If you are interested in exploring the concept of the Other this academic year, please come to the first, exploratory meeting of this new FHI/PAL seminar at 5 p.m. on Tuesday 13th September, FHI Conference Room, Smith Warehouse (enter in Bay 4, the room will be the first on your left.)
In the first meeting, we will constitute a rough plan for the group’s work over the year, based on the interests of the participants. We hope to make the seminar truly useful for anyone working on a topic involving ideas of otherness, including the question of how to live with others. Faculty and graduate students in the humanities and relevant social sciences are warmly welcome.
The seminar will meet monthly to discuss readings, and (if seminar members wish) to share and discuss our own work. We will also organize some public events. We hope to pay basic research expenses (books, etc.) for graduate student participants.

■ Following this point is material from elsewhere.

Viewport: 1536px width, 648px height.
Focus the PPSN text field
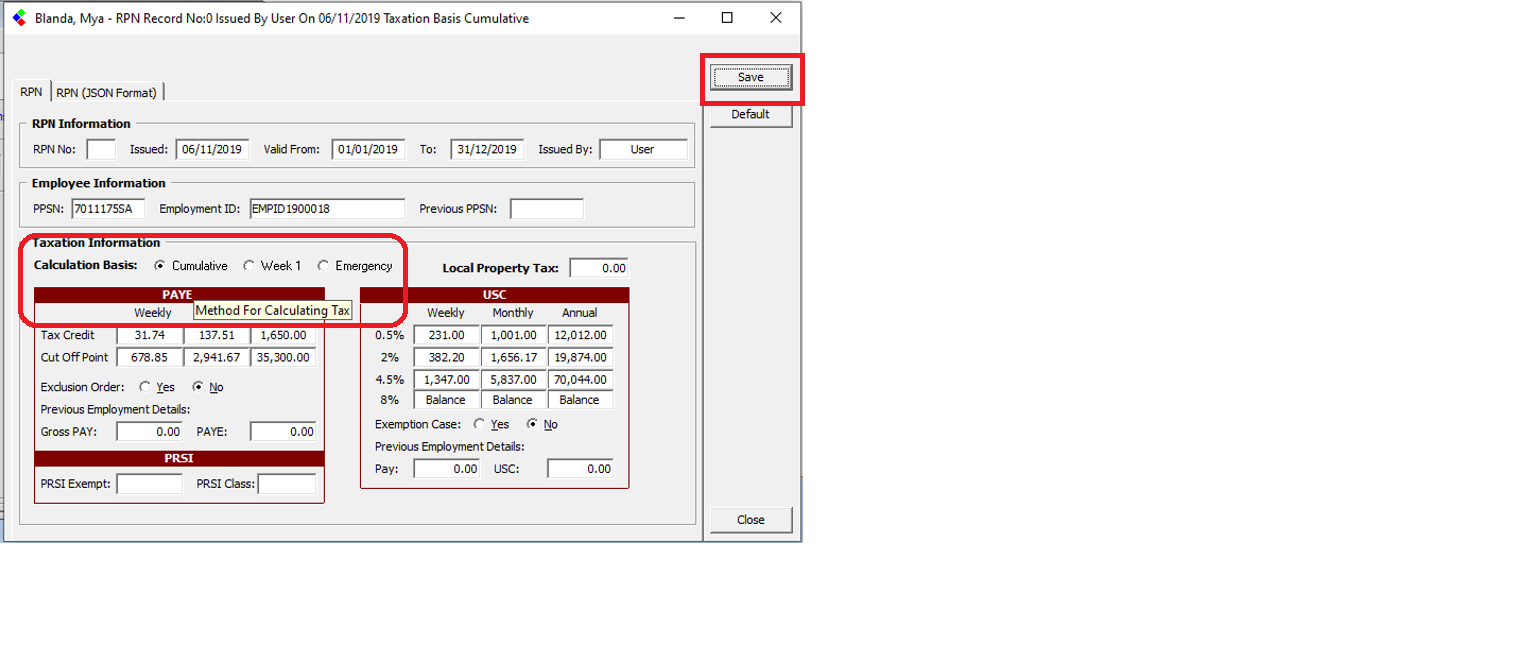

Over the past decades, the concept of the Other has been absolutely central to work in the humanities and the interpretive social sciences. But by now its popularity has made it overly capacious, even vague. Competing theories of “otherness” and “alterity” abound. There are myriad studies of “others” in history, society, film, literature, and art, focusing on the racial other or the gendered other, on figures such as the madwoman and madman, the reject, the subaltern, the migrant, or the animal.
The concept of the “other” is fundamental to the increasingly urgent question of how to live with others. How far does it help us to imagine a non-exclusionary community?
Current debates about “the other” are fraught with tension, not least between those who consider the concept fundamental to an ethics seeking to preserve, contemplate, and respect difference in all its forms, and those who consider that the concept sets up a dangerous fiction of unbridgeable difference, and thus turns into a refusal to acknowledge our shared humanity.
The seminar will seek both to historicize and to clarify the concept of the Other. While we are interested in the historical origins of the concept, the convenors are particularly interested in examining the concept’s twentieth- and twenty-first-century elaborations, beginning with the work of two French philosophers, Simone de Beauvoir and Emmanuel Lévinas, and continuing with some of the myriad incarnations of the concept that have followed since then. We hope to work together to investigate this protean concept in all its variety, tracing it not just in philosophy and theory but also in literature and other art forms. (Specific works to be discussed in the seminar will depend on the interests of the participants.)